I think what people don’t understand about the
roller coaster of a crash is that it plays with your sleep cycle, it makes you
cry, and as much as you try to fake it out it can make you its bitch. Which
doesn’t always make you the most reliable of friends.
It’s not that my problem was more important than
Missy’s. You can’t quantify something like that. We each felt like the other
was letting them down. Which simply wasn’t the case. We were each just needing something
more than the other could give. Which when you’re as close as me and Missy are,
and have been through as much as we have, it just really, really, sucks.
I mean, I desperately wanted to be there for her, I just wasn’t capable of it. I had like,
zero perspective on the matter.
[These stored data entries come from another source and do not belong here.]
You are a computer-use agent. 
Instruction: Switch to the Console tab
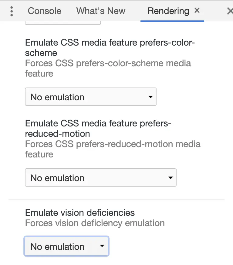(x=45, y=11)
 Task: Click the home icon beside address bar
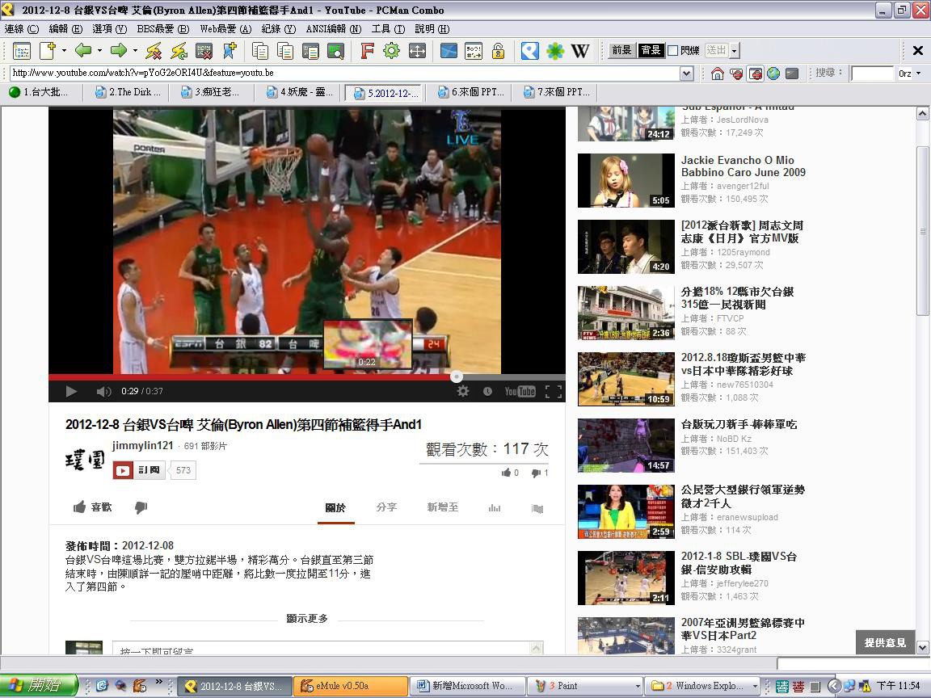point(717,74)
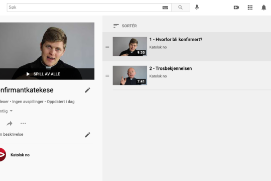Click the 9:55 video thumbnail

[130, 46]
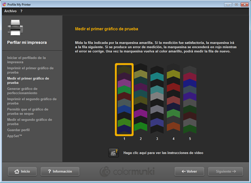251x183 pixels.
Task: Click the Siguiente next button
Action: 225,171
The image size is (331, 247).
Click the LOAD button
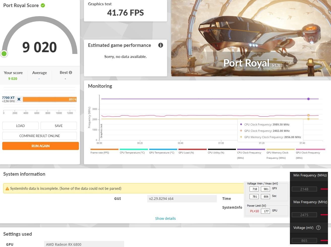pos(20,126)
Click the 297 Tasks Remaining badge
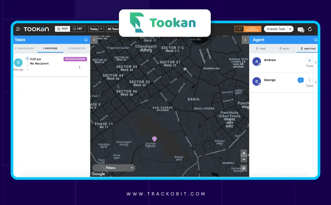 click(248, 29)
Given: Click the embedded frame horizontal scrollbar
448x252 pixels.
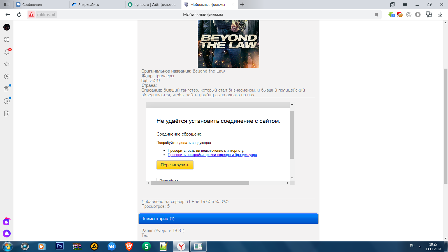Looking at the screenshot, I should (x=200, y=183).

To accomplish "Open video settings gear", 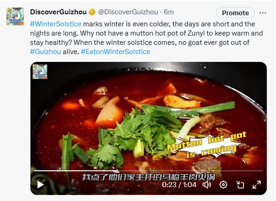I will tap(223, 185).
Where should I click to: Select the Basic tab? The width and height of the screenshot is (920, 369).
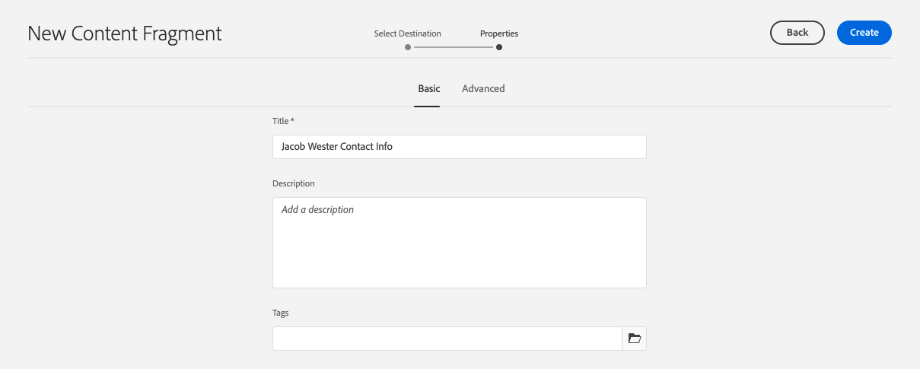(x=428, y=89)
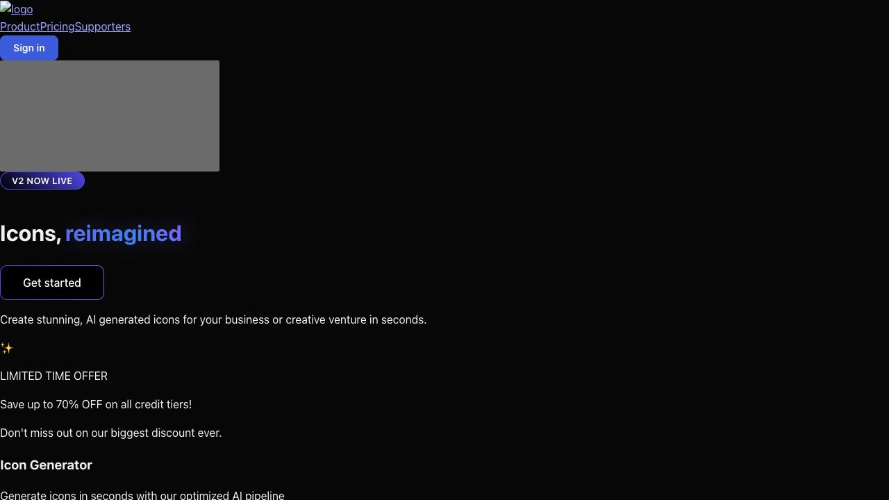
Task: Click the outlined Get started button
Action: coord(52,283)
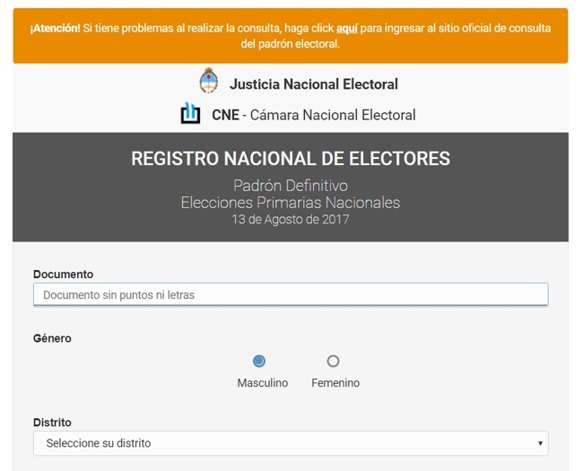Click the '¡Atención!' text in orange banner

55,28
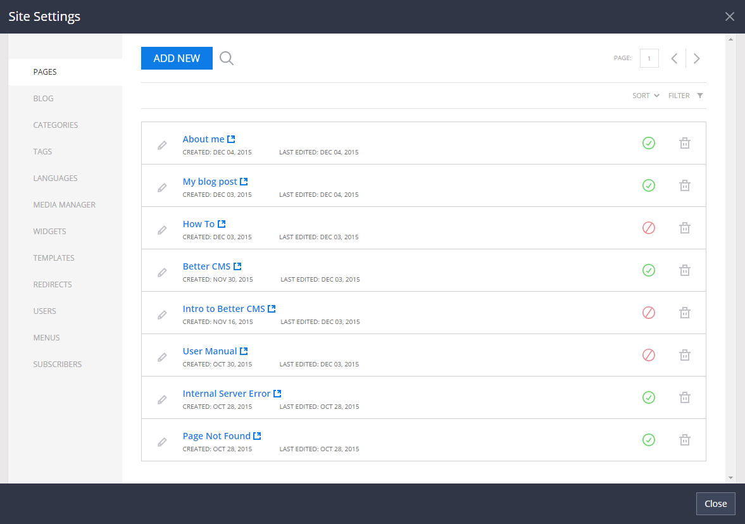
Task: Switch to Media Manager section
Action: point(65,205)
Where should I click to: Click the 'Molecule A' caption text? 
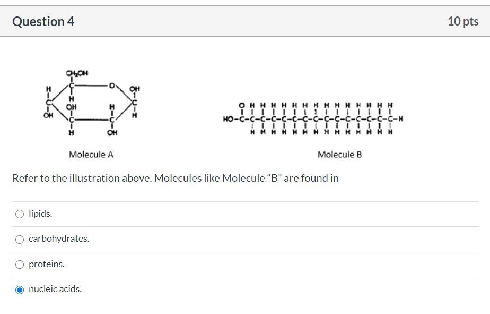pos(91,155)
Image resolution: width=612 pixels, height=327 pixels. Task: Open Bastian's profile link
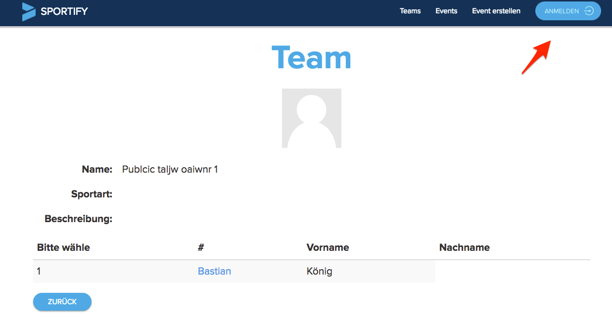[x=214, y=271]
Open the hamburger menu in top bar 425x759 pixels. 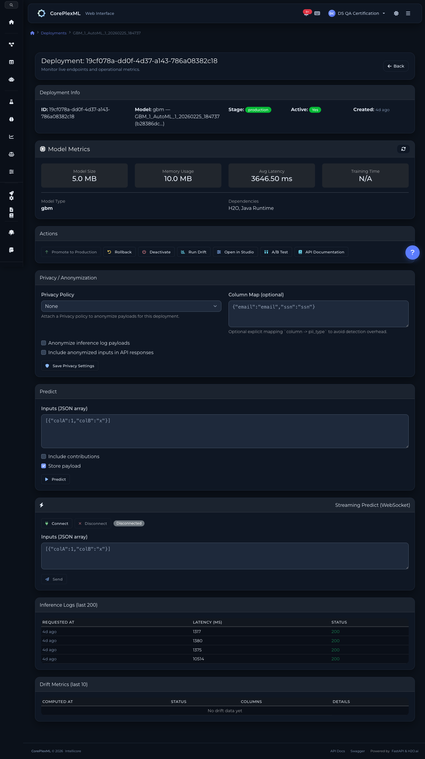[408, 13]
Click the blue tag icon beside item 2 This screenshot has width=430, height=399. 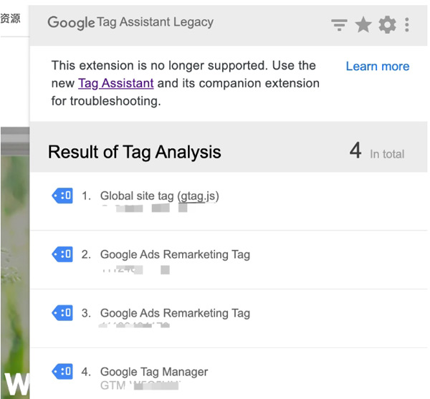[63, 254]
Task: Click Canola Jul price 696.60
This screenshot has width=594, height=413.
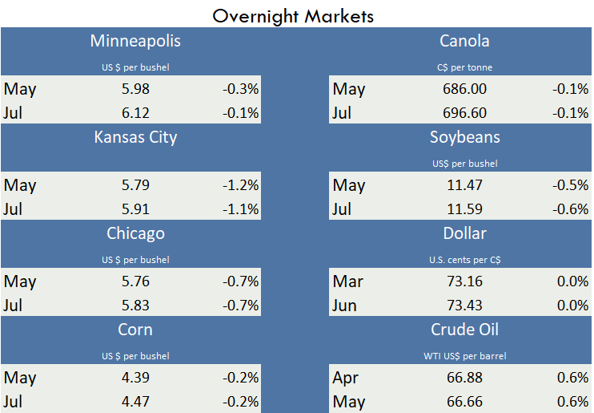Action: pos(464,113)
I needed people around me and everyone else had
their own agendas. Which is exactly how life is. I did NOT want my family to
leave last night. And when they did, I did NOT want Missy to go. But they left
at the same time. Which upset me. I thought, how dare they! Don’t they see I’m suffering! I’m alone all the fucking
time!
Granted Missy is a nurturer. And she picks up a
great deal of slack where my family really fucks up in dealing with this
bipolar thing. And as much as I’m bitching right now Missy gets an A+ in how
she copes with this shit as a friend. As a best friend.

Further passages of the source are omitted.